Textauszug
------------------------------------------------------------------------

Große Lücke beim Klimaschutz – und beim Geld
Es sind keine erfreulichen Nachrichten, mit denen die Verhandler in wenigen Tagen zum Weltklimagipfel nach Aserbaidschan reisen. Zu unambitioniert, zu wenig, ein Spiel mit dem Feuer – so lassen sich die jüngsten Berichte der Vereinten Nationen zum gegenwärtigen Stand beim Klimaschutz zusammenfassen.
Ein Beispiel: Selbst mit der Umsetzung der nationalen Klimaschutzpläne steuert die Erde laut dem UN-Umweltprogramm Unep bis Ende des Jahrhunderts auf eine Temperaturerhöhung von 2,6 Grad Celsius im Vergleich zur vorindustriellen Zeit zu. Die Staatengemeinschaft ist damit weit entfernt von dem selbstgesteckten Ziel, die Erderwärmung auf möglichst 1,5 Grad zu begrenzen.
Auch beim Geld klafft eine große Lücke, vor allem in Ländern des Globalen Südens. Erst kürzlich machte die Internationale Energieagentur (IEA) darauf aufmerksam, dass lediglich 15 Prozent der weltweiten Investitionen in erneuerbare Energie in Entwicklungs- und Schwellenländer fließen, China ausgenommen. Für die Anpassung an die Folgen der Klimakrise wie Fluten oder Dürren fehlen laut UN-Schätzungen von 2023 ebenfalls bis zu 366 Milliarden Dollar pro Jahr.
Vor allem um solche Kalkulationen wird es bei der 29. UN-Klimakonferenz (COP 29) gehen. Denn bei dem Gipfel vom 11. bis 22. November in Aserbaidschans Hauptstadt Baku müssen sich die Staaten auf eine neue Finanzarchitektur der internationalen Klimapolitik einigen.
Konkret geht es um die Klimahilfen für arme Länder, die häufig besonders von den Folgen der Erderwärmung betroffen sind. Dazu zählen etwa die pazifischen Inselstaaten oder viele afrikanische Länder, die zugleich kaum zur Erderwärmung beigetragen haben. „Die Klimafinanzierung wird darüber entscheiden, ob der Gipfel ein Erfolg wird oder nicht“, sagt Sabine Minninger, Referentin für Klimapolitik beim kirchlichen Hilfswerk „Brot für die Welt“. Entwicklungsländer forderten von den Industrieländern jährlich eine Billion US-Dollar an öffentlichen Geldern. Dies sei auch in etwa die Summe, die laut Schätzungen benötigt werde.
Noch gilt ein anderes Ziel, das deutlich darunter liegt. Im Jahr 2009 hatten die Industriestaaten zugesagt, ab 2020 bis 2025 jährlich 100 Milliarden US-Dollar an Klimahilfen für Entwicklungsländer zu mobilisieren. Die Höhe der Summe für die Zeit danach ist noch offen.

------------------------------------------------------------------------

Datenauszug

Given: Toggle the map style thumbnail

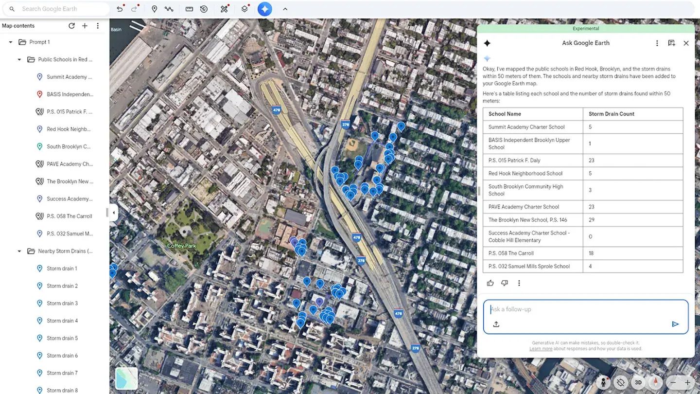Looking at the screenshot, I should coord(126,378).
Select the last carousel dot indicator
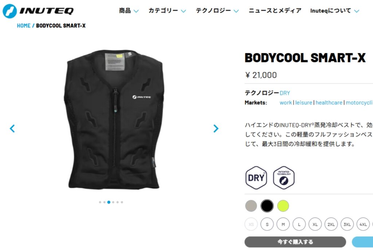The width and height of the screenshot is (373, 250). pos(122,202)
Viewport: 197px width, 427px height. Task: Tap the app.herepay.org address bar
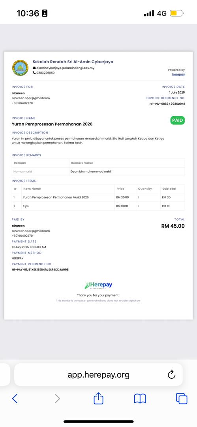[x=99, y=375]
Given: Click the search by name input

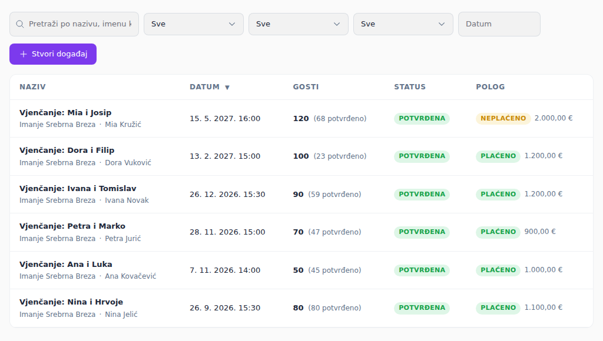Looking at the screenshot, I should [x=74, y=24].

------------------------------------------------------------------------

Aufgabenliste
• 1. Schreibe im Text über den Weltklimagipfel alles von „Ein Beispiel: Selbst“ bis hinunter zu „Dollar pro Jahr.“ neu und setze dabei „Hitzewellen“ an die Stelle von „Dürren“.
• 2. Führe den Text über den Weltklimagipfel in Baku weiter, und zwar im Anschluss an seinen letzten Satz.

Antworten je Aufgabe
• 1.
Ein Beispiel: Selbst mit der Umsetzung der nationalen Klimaschutzpläne steuert die Erde laut dem UN-Umweltprogramm Unep bis Ende des Jahrhunderts auf eine Temperaturerhöhung von 2,6 Grad Celsius im Vergleich zur vorindustriellen Zeit zu. Die Staatengemeinschaft ist damit weit entfernt von dem selbstgesteckten Ziel, die Erderwärmung auf möglichst 1,5 Grad zu begrenzen.
Auch beim Geld klafft eine große Lücke, vor allem in Ländern des Globalen Südens. Erst kürzlich machte die Internationale Energieagentur (IEA) darauf aufmerksam, dass lediglich 15 Prozent der weltweiten Investitionen in erneuerbare Energie in Entwicklungs- und Schwellenländer fließen, China ausgenommen. Für die Anpassung an die Folgen der Klimakrise wie Fluten oder Hitzewellen fehlen laut UN-Schätzungen von 2023 ebenfalls bis zu 366 Milliarden Dollar pro Jahr.

• 2.
Doch nicht nur beim Umfang der zukünftigen Hilfen zeichnet sich Streit ab. Als Knackpunkt gilt vor allem die Frage, welche Länder in Zukunft zur Kasse gebeten werden. Insbesondere China weigert sich bisher – obwohl die aufstrebende Wirtschaftsmacht bezogen auf den Gesamtausstoß seit Jahren der weltweit größte Verursacher von Treibhausgasemissionen ist und auch beim pro-Kopf-Verbrauch aufgeschlossen hat.
Dabei unterstützt China laut dem Oxfam-Experten Jan Kowalzig bereits in einzelnen Ländern durchaus Klimaprojekte. Eine Einigung sei dennoch schwer, „denn auf internationaler Bühne will sich die Regierung zu nichts verpflichten“. Zudem gebe es immer noch die Sicht, dass die alten Industrieländer maßgeblich für die Klimakrise verantwortlich seien.
Doch auch die EU gibt sich in diesem Jahr zumindest vor den Verhandlungen unnachgiebig. Die Einbeziehung neuer Geber nennt der EU-Rat als Voraussetzung, um sich auf ein ambitioniertes Ziel zu einigen – ohne sich bisher auf eine konkrete Summe festzulegen.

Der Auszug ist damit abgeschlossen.